== ARTICLE ==
If you answer that this is a crazy jumble of unrelated types characteristic of the bad layout of the Victorian period, you're missing the point. It is quite deliberately a jumble of aesthetically unrelated types. The actual point is that this advertisement is a typefounder's tour de force. For the first 440 years or so of type, a piece like this would have been exceedingly difficult to set.
Fonts for composing (e.g., Linotype, Monotype) and non-composing (e.g., Ludlow, Nebitype) casting machines were fonts of matrices, not fonts of type. For Ludlow and the various Monotype machines, these matrices carried only one character per matrix.
Soon after the Linotype was introduced, however, the Mergenthaler firm realized that they had enough room on their matrices to carry not one but two characters for text and small display sizes. These were called, not surprisingly, "two-letter" matrices. Here's an illustration of a Linotype two-letter matrix showing its casting side. The regular casting position is the top letter, the auxiliary casting position is the bottom letter.
(This image, and the one below, are from the essay "The Big Scheme of Simple Operation" as reprinted (in this case) in the 1951 edition of the Linotype Maintenance Manual.)
Here's an example of a line of matrices composed and ready for justification and casting:
Typically, the typeface in the auxiliary position was related to the one in the main position, but the relationship could be complex. It wasn't always simply an italic (as it is shown in the examples above). Sometimes it was a bold version of the same face. In many instances it was a different face altogether. So for example font 8 triangle 172 was Corona No. 2 with Erbar Bold.

== DATASET ENTRIES ==
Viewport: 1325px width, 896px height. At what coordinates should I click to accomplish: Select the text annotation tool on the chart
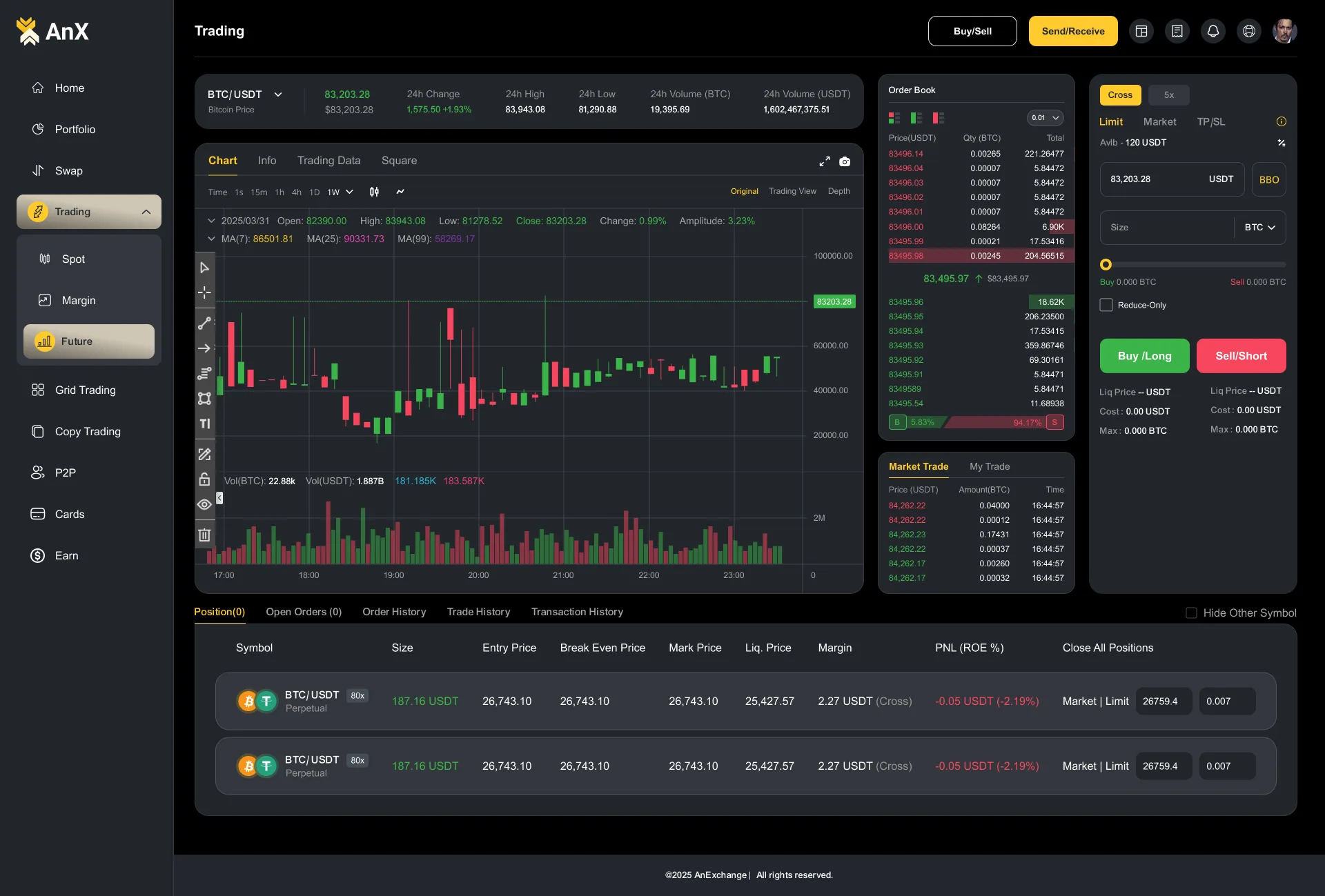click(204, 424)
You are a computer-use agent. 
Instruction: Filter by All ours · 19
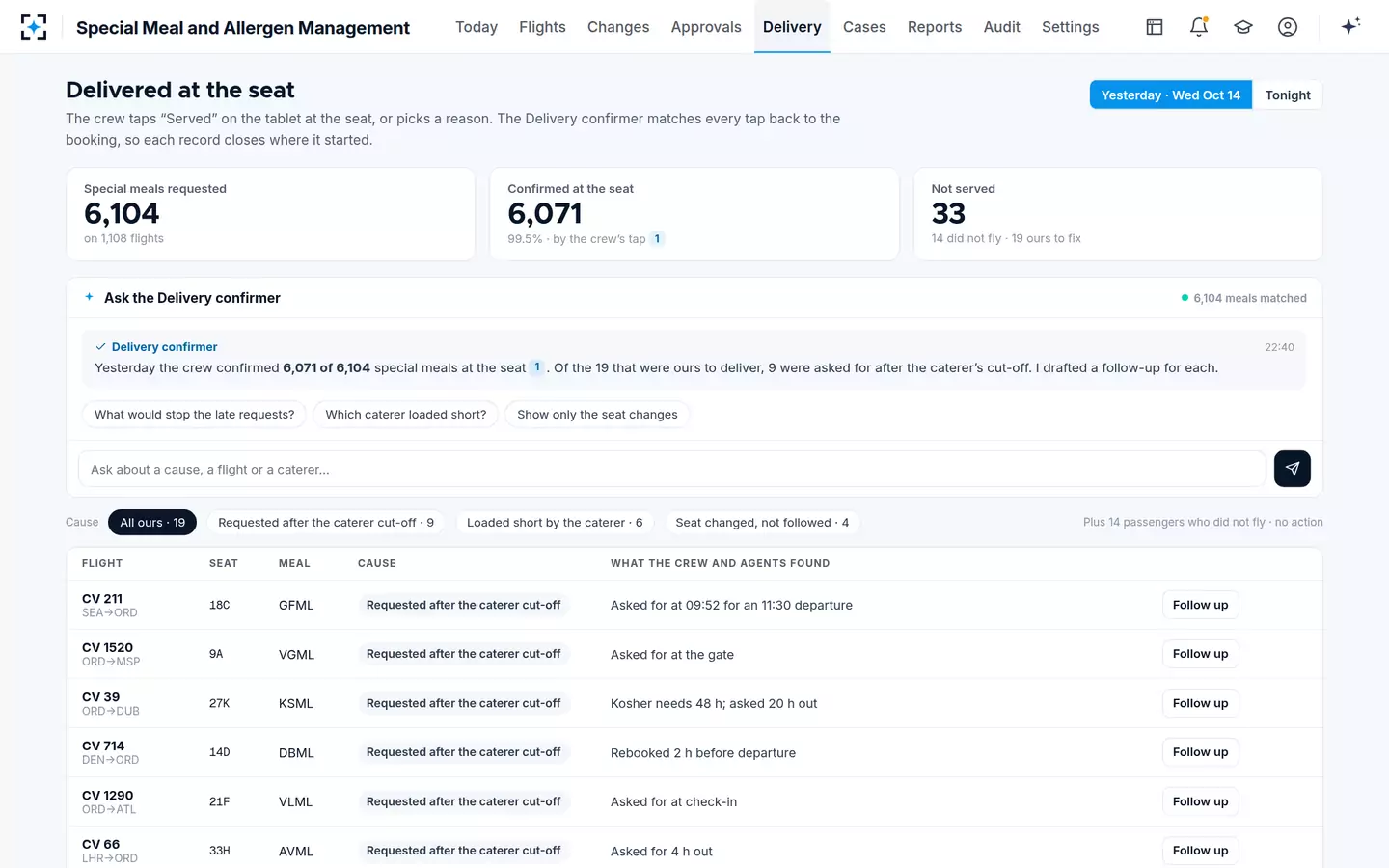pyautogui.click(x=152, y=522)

* * *

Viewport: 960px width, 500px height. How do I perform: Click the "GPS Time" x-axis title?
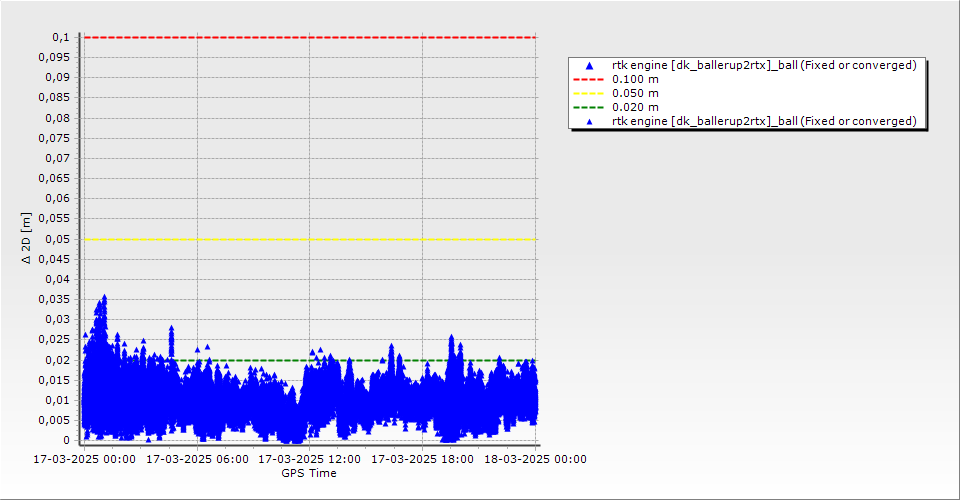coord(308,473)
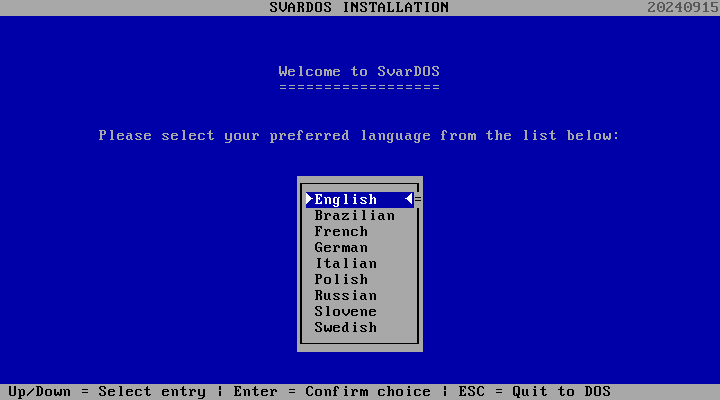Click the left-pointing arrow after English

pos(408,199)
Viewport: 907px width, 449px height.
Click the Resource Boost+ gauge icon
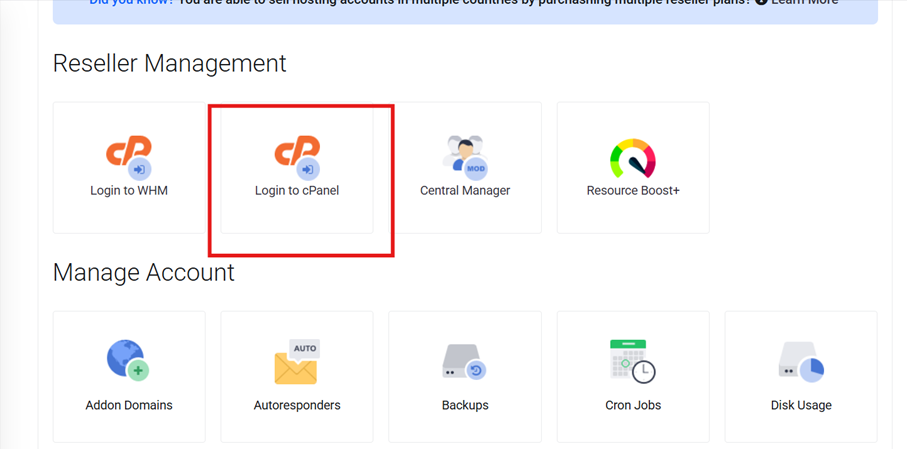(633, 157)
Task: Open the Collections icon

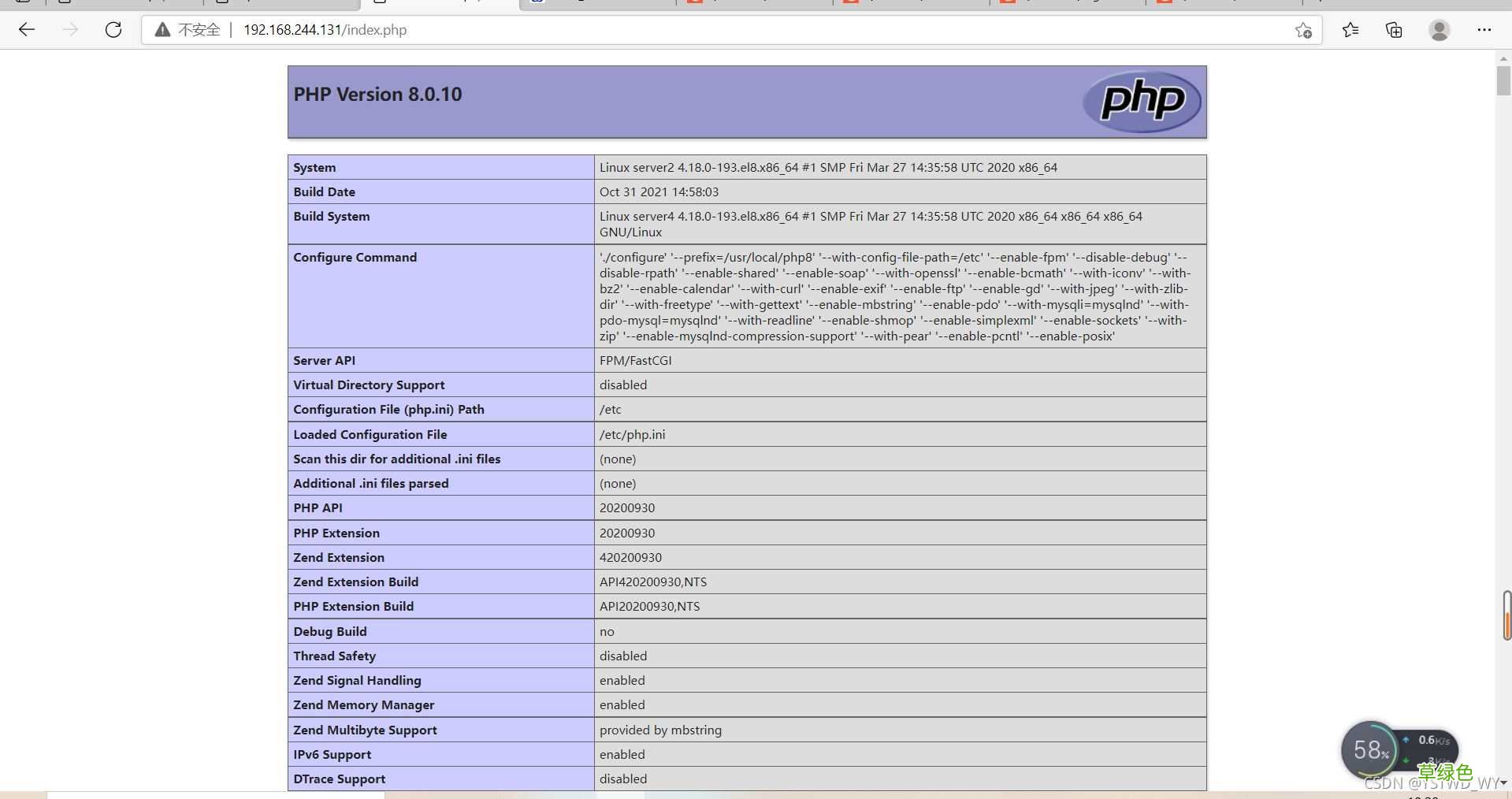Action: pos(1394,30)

== WHAT TO PRODUCE ==
From the passage on Linotype matrices, return the exact wording that begins at the words "Fonts for composing" and stops after "character per matrix.".

== TASK RESPONSE ==
Fonts for composing (e.g., Linotype, Monotype) and non-composing (e.g., Ludlow, Nebitype) casting machines were fonts of matrices, not fonts of type. For Ludlow and the various Monotype machines, these matrices carried only one character per matrix.